Sienna draws this distinction deliberately; the vocabulary and the computation are designed together, so that the meaning of a term is inseparable from what the software does when it encounters that term. This is what it means for a semantic contribution to be actionable: not that it describes a domain clearly, but that the description is itself the mechanism of computation.
The current wave of enthusiasm for AI in power systems rests on a largely unexamined assumption: that machine learning models, given enough data, will discover the domain’s structure on their own. This assumption has proven productive in domains where the relevant structure is latent and must be inferred from observations because it cannot be stated explicitly. But power systems analysis is not that kind of domain. Although the physics are well-characterized and the decision problems have been formulated for decades, there is a lack of one that is both human-readable and machine-actionable. The reliance on human intervention to make the applications work is pervasive across the domains, and the vocabularies are as diverse as the organizations.

- _RECORD EXCERPTS_:

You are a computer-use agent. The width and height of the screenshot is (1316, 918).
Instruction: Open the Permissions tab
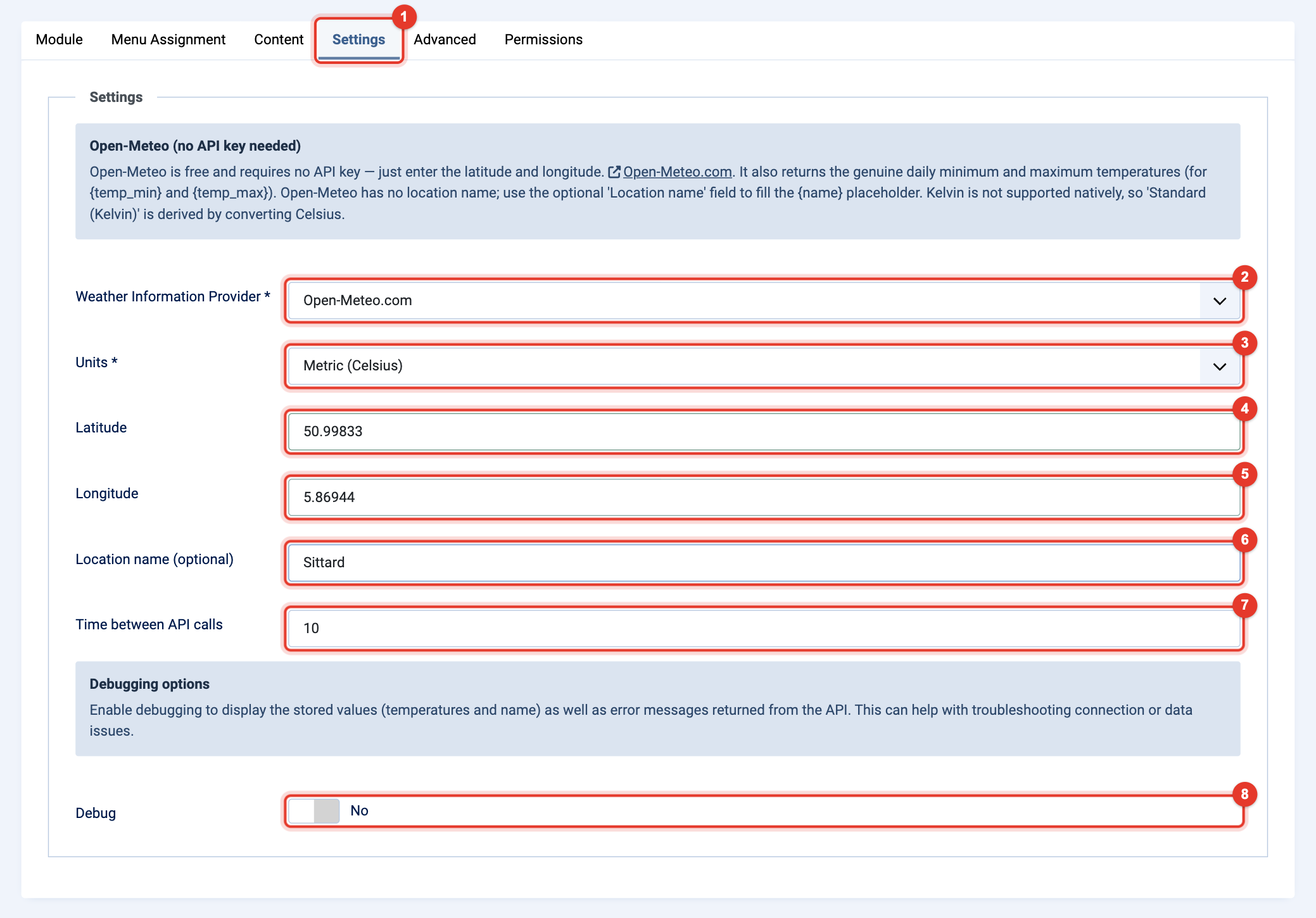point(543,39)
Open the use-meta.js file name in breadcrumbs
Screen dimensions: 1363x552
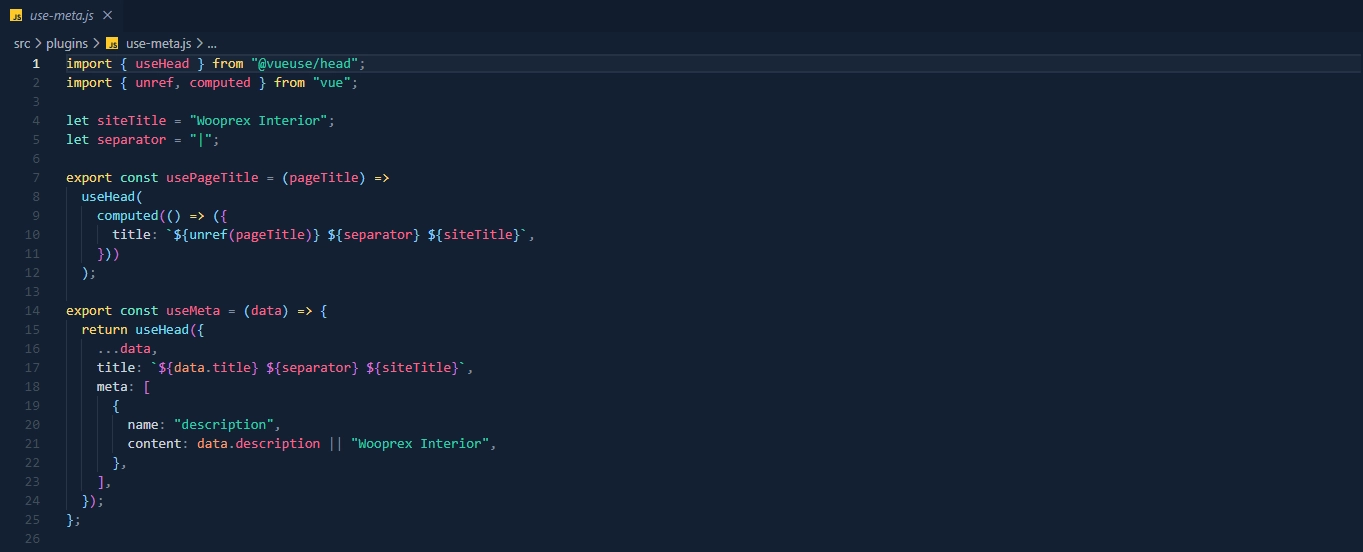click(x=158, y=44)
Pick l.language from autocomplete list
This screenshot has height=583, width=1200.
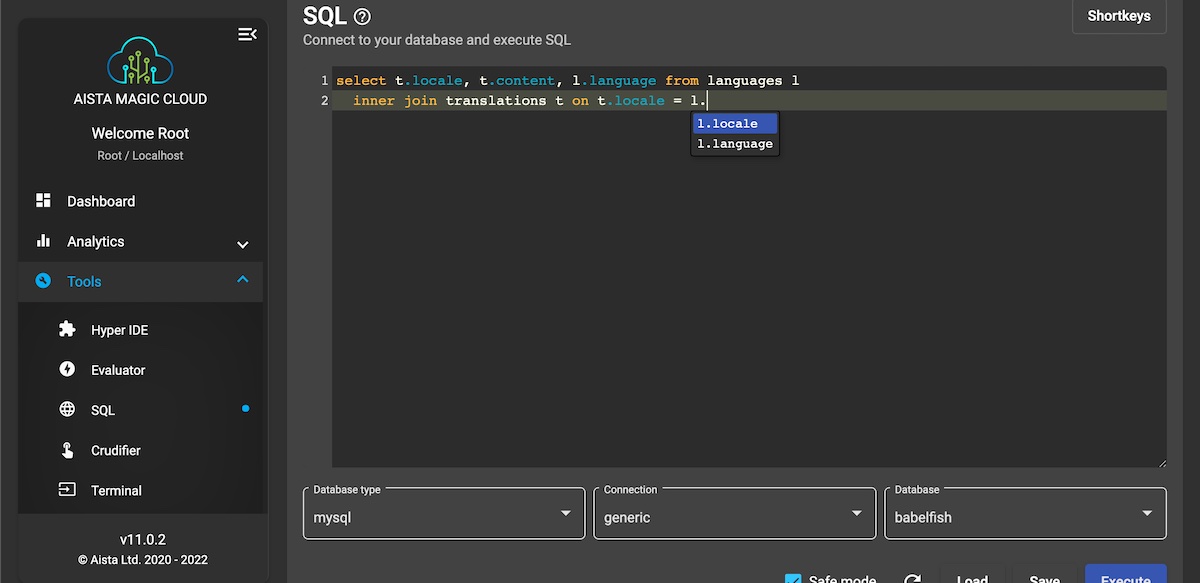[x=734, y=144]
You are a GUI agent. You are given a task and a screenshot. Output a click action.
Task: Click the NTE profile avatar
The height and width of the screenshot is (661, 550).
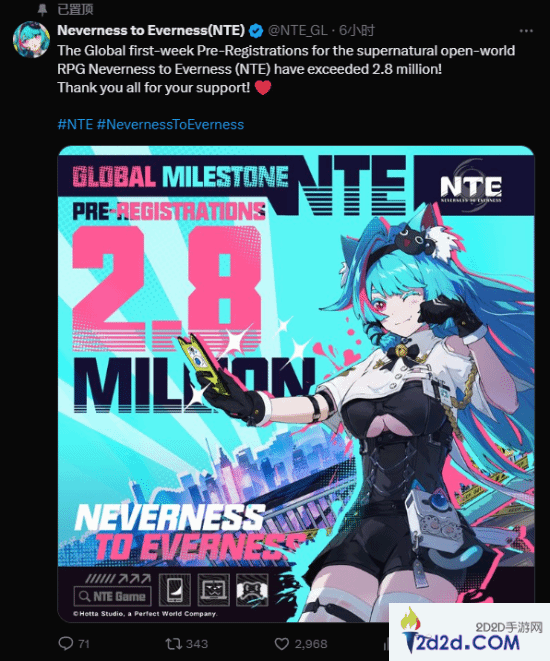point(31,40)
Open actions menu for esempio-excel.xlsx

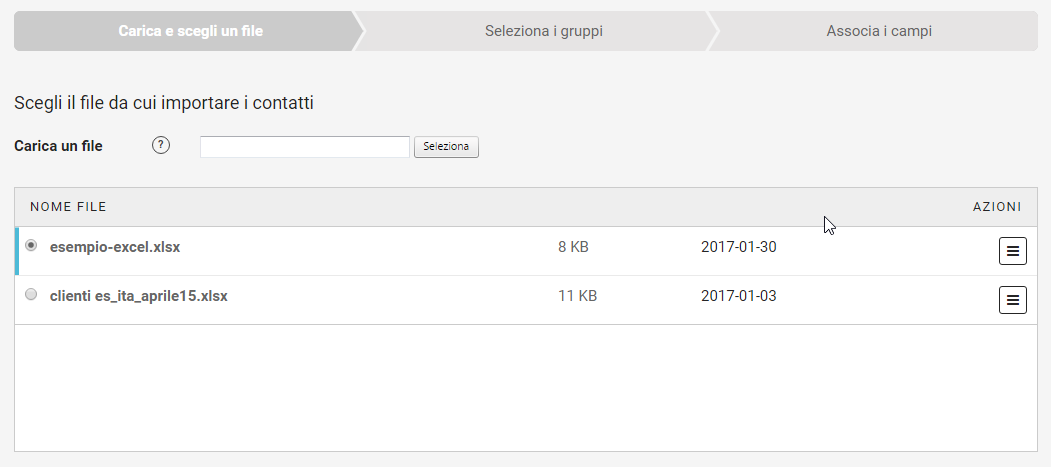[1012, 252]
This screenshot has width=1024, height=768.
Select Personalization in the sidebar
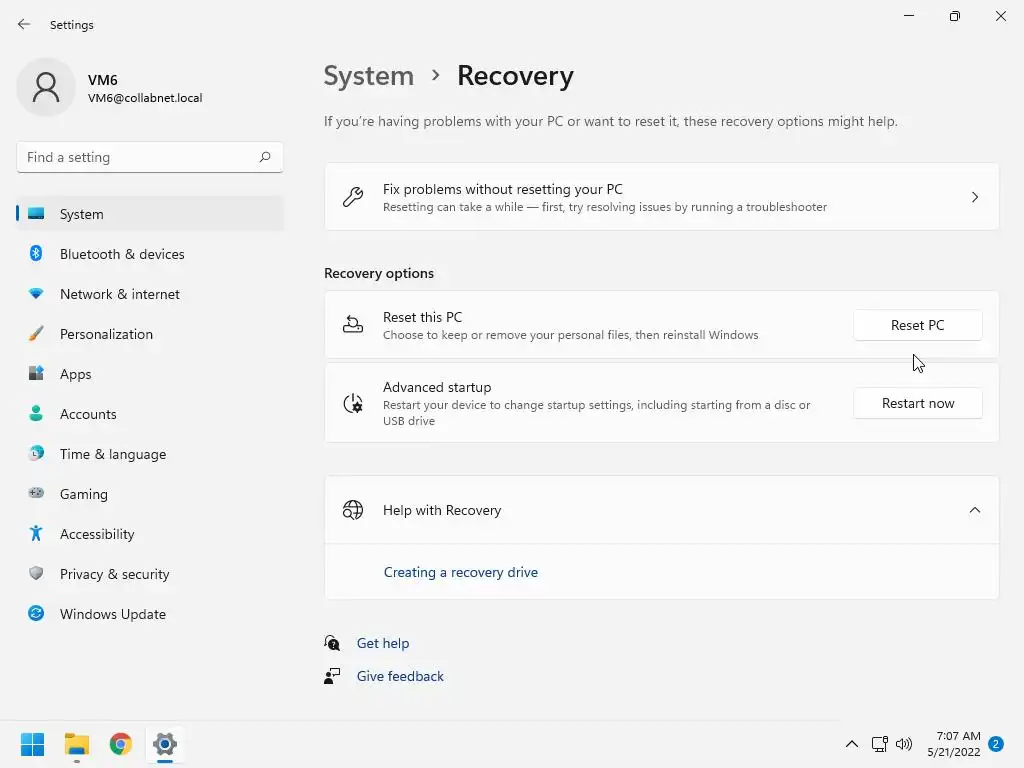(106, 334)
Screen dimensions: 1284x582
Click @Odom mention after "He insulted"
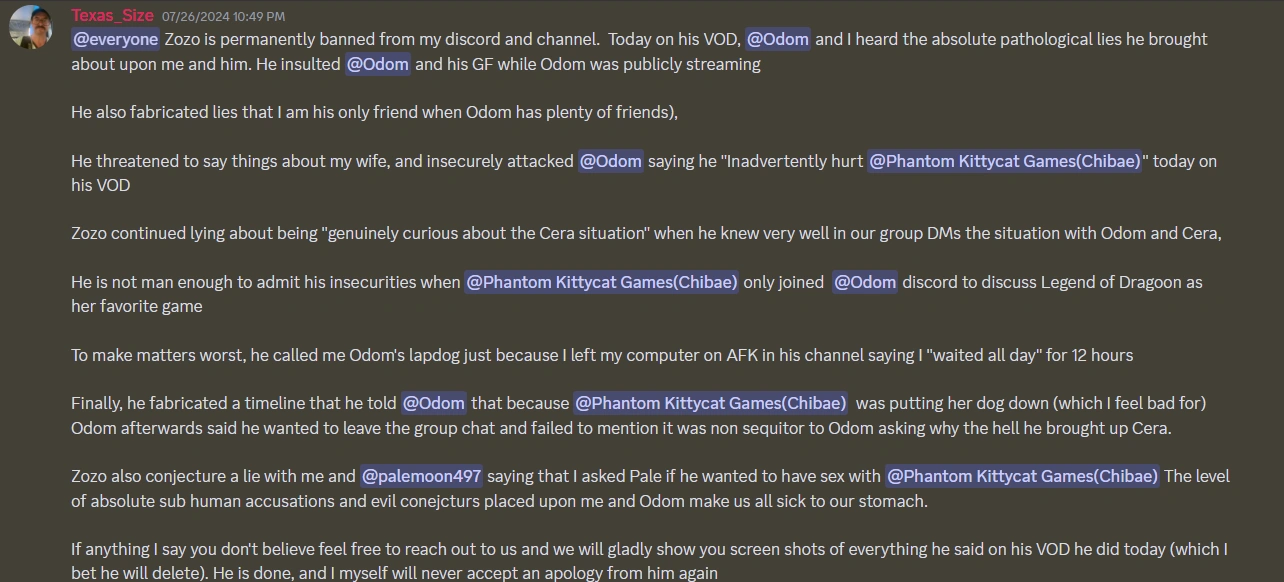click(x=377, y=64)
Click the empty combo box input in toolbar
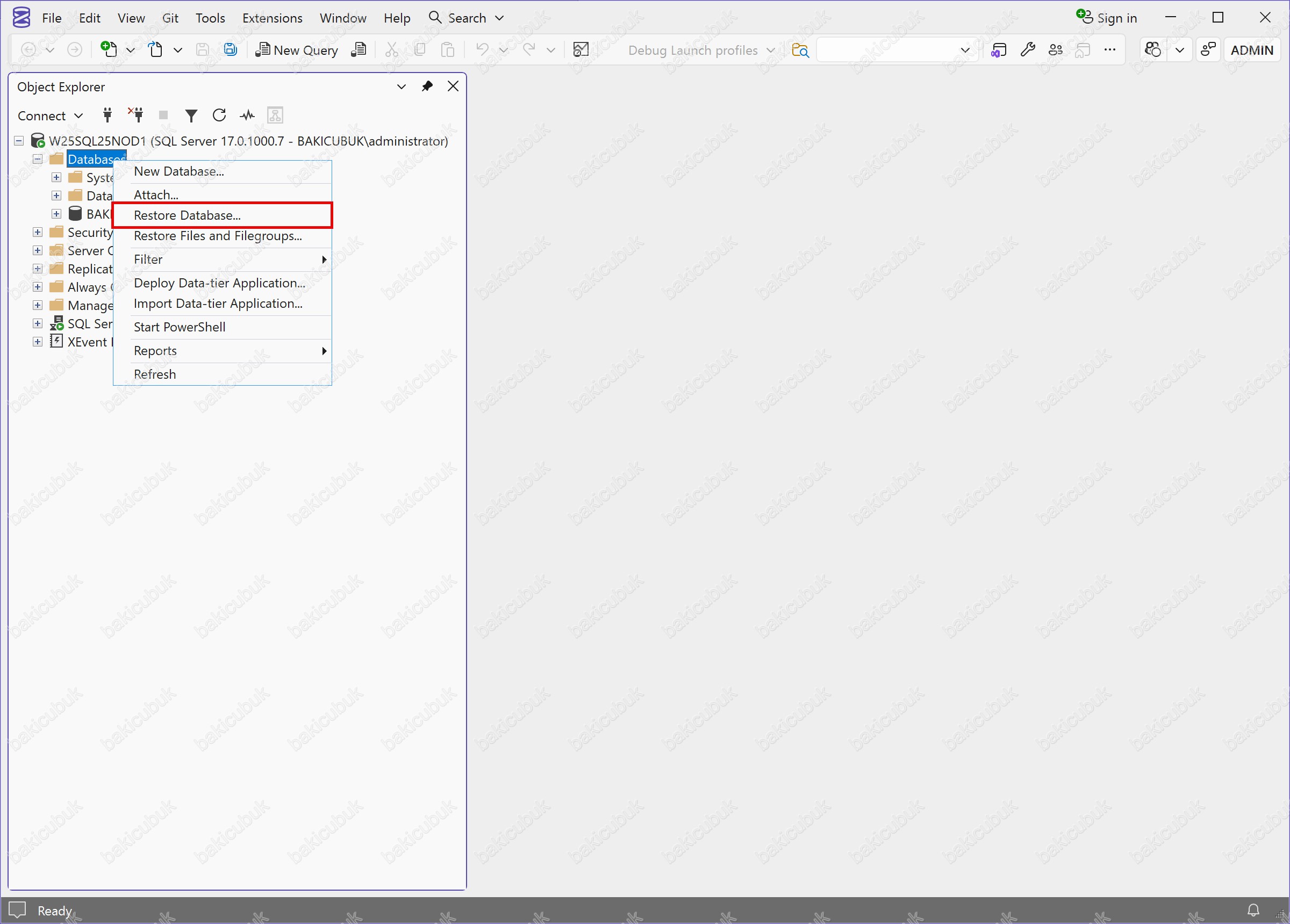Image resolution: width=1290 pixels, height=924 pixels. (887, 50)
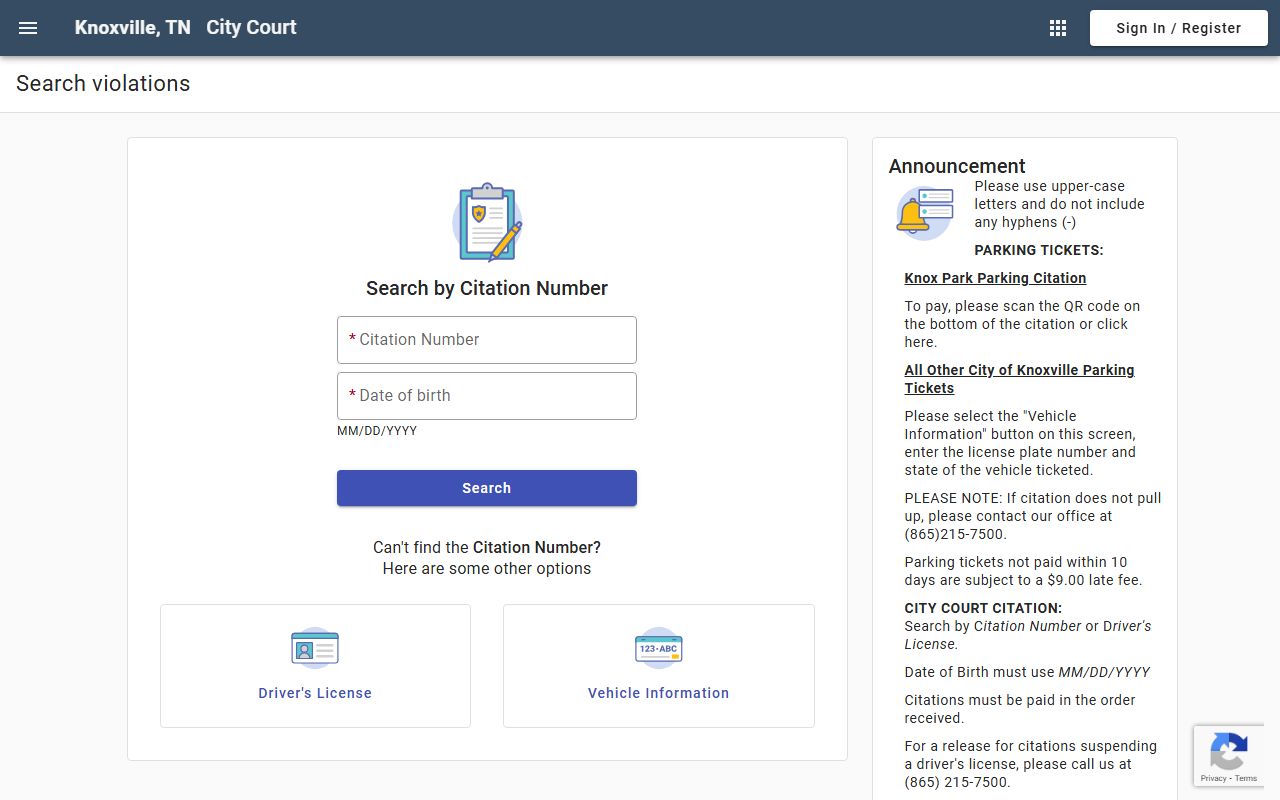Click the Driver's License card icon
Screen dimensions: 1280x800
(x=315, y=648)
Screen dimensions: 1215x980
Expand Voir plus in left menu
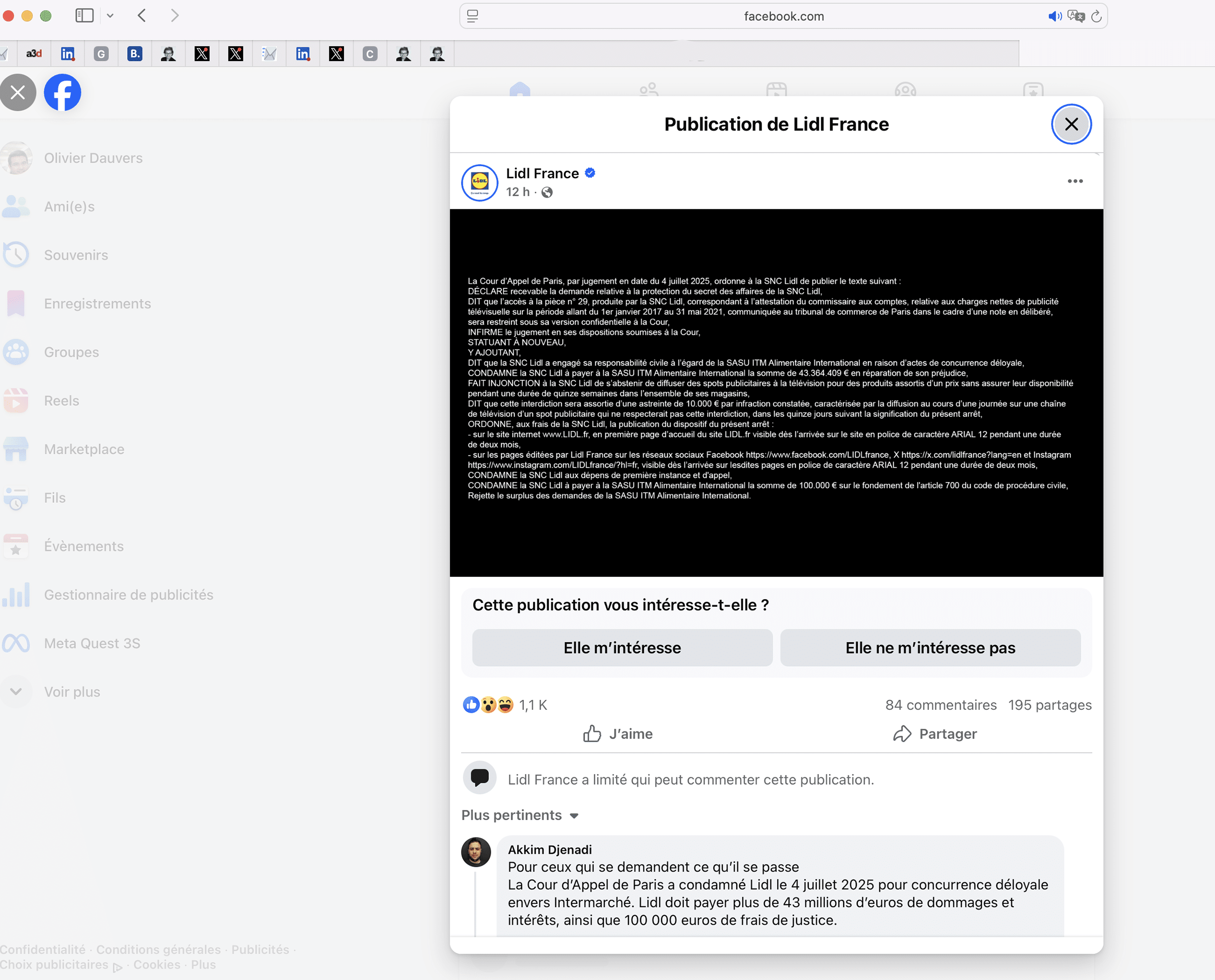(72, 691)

- _EXERCISE REQUIREMENTS_: Please answer from the passage on Sienna and power systems: what assumption does it say the current enthusiasm for AI in power systems rests on?

- _FINAL ANSWER_: That machine learning models, given enough data, will discover the domain's structure on their own.